Do you know how to find the complimentary solution to this?

Answer 2

No...

Answer 3

\(\sf \color{}{r^2-2r=0 \Rightarrow r(r-2)}\) so your \(\sf \color{}{y_c = c_1+c_2e^{2t}}\)

Answer 4

To find your general solution, now you must find your particular solution.

Answer 5

I suggest using method of undetermined coefficients, are you familiar with that method?

Answer 6

Or annihilator method. Whichever you are more comfortable using.

Answer 7

Remember that \(\sf \color{red}{y_g = y_c + y_p}\)

Answer 8

would it be too much to ask you to walk through one of those methods with me? I'm sort of drowning in this class right now..

Answer 9

If you're drowning, I think it might be best if you did it yourself and I helped guide you. This is something that's really important in ODE's and you will be tested on.

Answer 10

Will that work for you?

Answer 11

yeah, that sounds great!

Answer 12

Ok, so are you familiar with undetermined coefficients or annihilator method for this?

Answer 13

Or which one have you been taught in class?

Answer 14

we've been taught the undetermined method. ive never even heard of the anihalator method or whatever

Answer 15

Ok, well you know that for undetermined coefficients, you are taking sort of "a guess" right?
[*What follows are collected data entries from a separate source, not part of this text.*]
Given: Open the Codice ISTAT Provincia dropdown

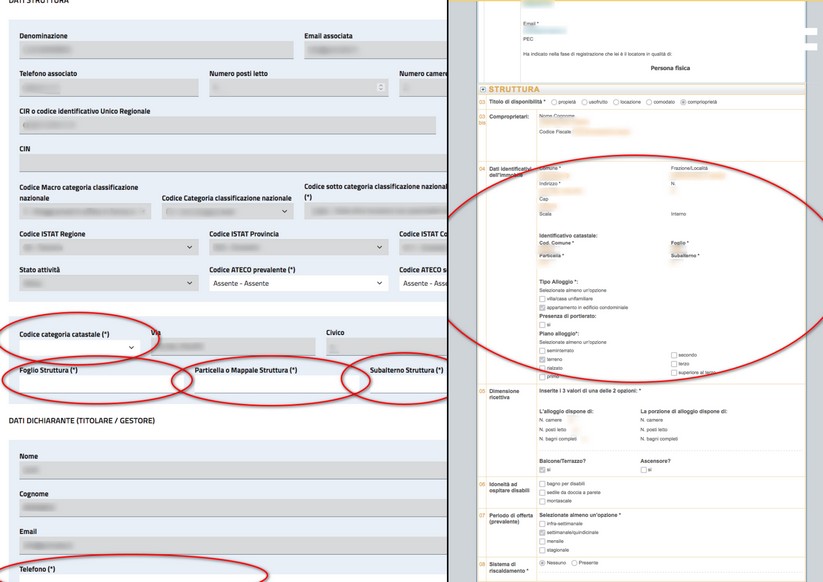Looking at the screenshot, I should (298, 248).
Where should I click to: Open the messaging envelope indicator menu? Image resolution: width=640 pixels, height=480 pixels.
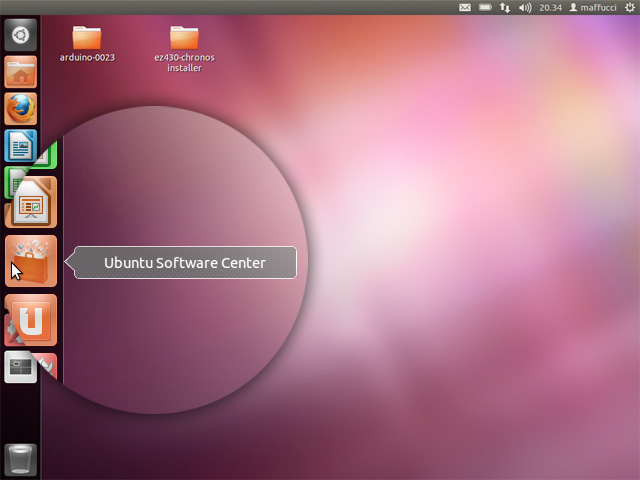click(465, 7)
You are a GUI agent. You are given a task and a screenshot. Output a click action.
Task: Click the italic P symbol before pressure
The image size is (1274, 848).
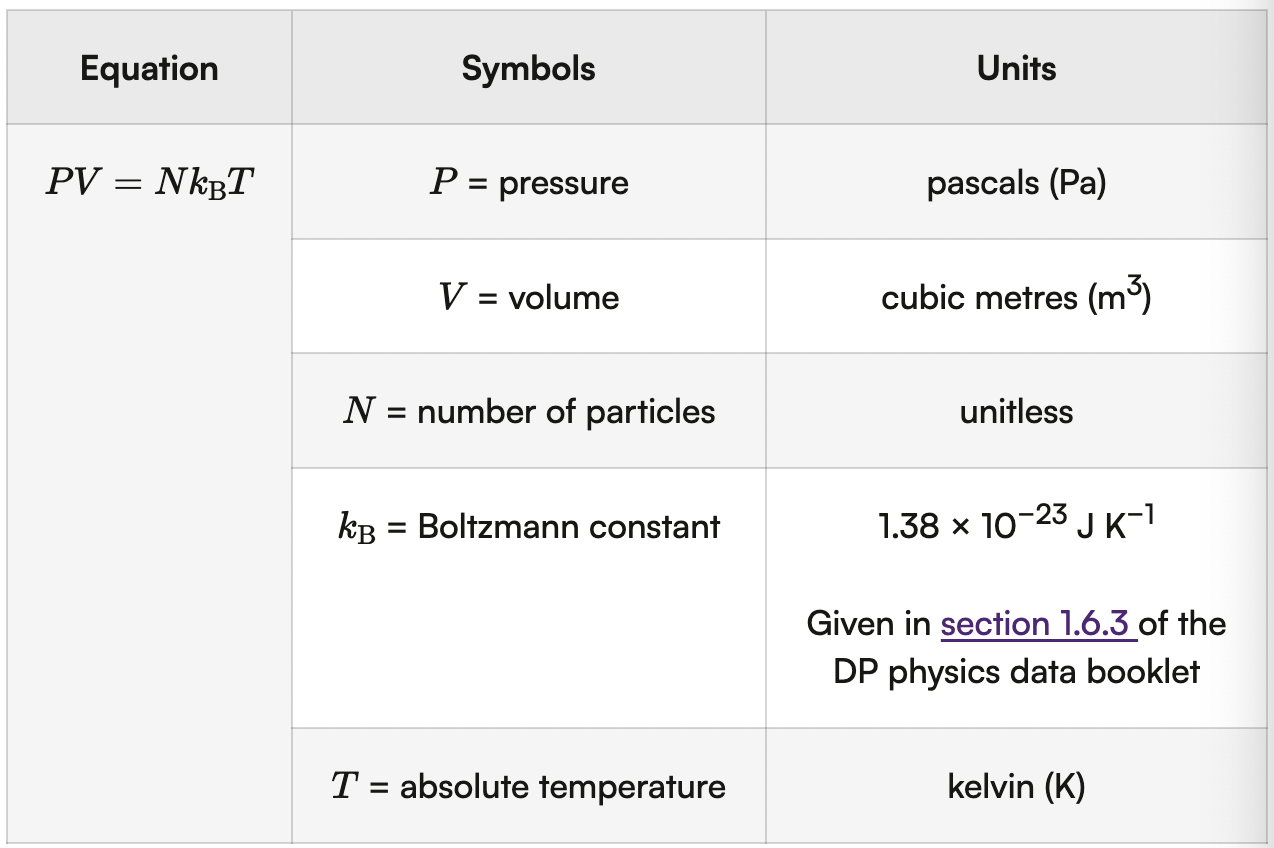click(x=442, y=184)
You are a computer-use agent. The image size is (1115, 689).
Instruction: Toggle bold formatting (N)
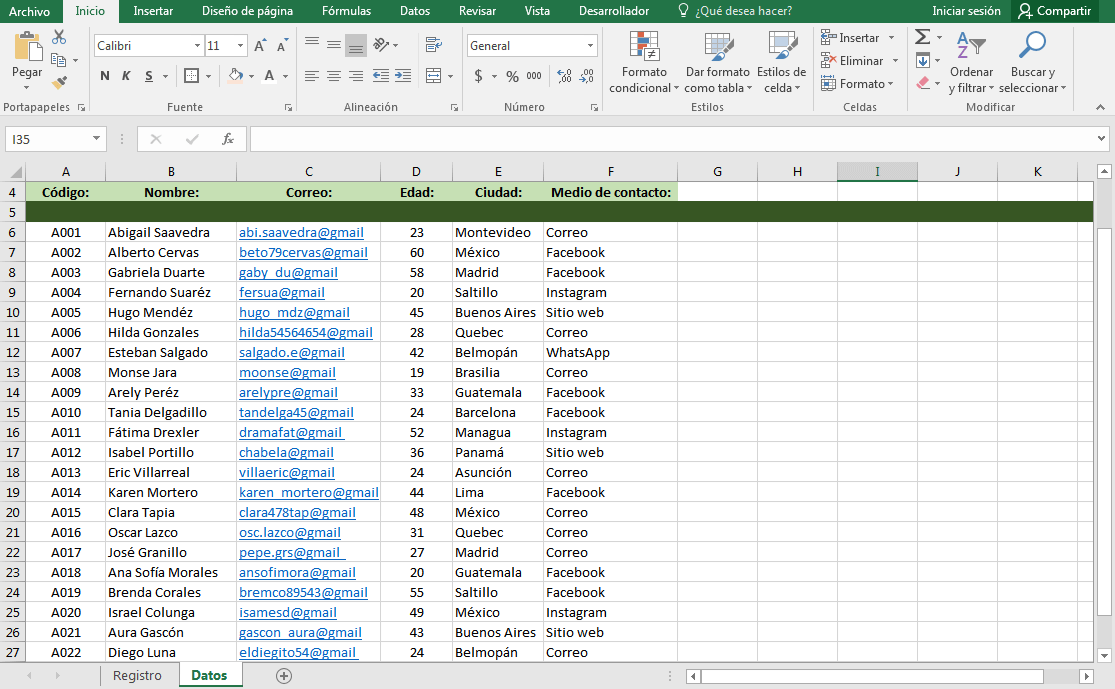(105, 76)
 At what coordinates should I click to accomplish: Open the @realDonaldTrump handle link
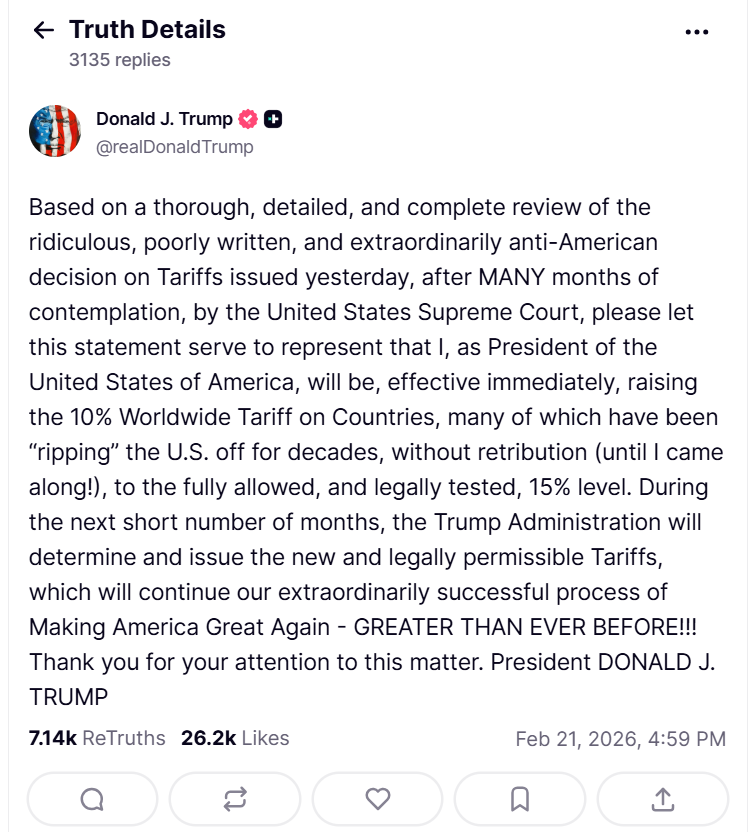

For \(e^{t}\) Yes?

Answer 16

For your guess, you're going to use: \(\sf \color{blue}{Ae^{2t}}\)
Now, using your complimentary solution that you have above: \(\sf \color{red}{y_c}\)
find: \(\sf \color{green}{y_c'~and~y_c''}\)

Answer 17

Can you do that?

Answer 18

What you're doing is trying to make the e\(^{2t}\) disappear by doing this.

Answer 19

yeah, that sounds about right. im trying to follow along using my notes here, sorry im replying slowly.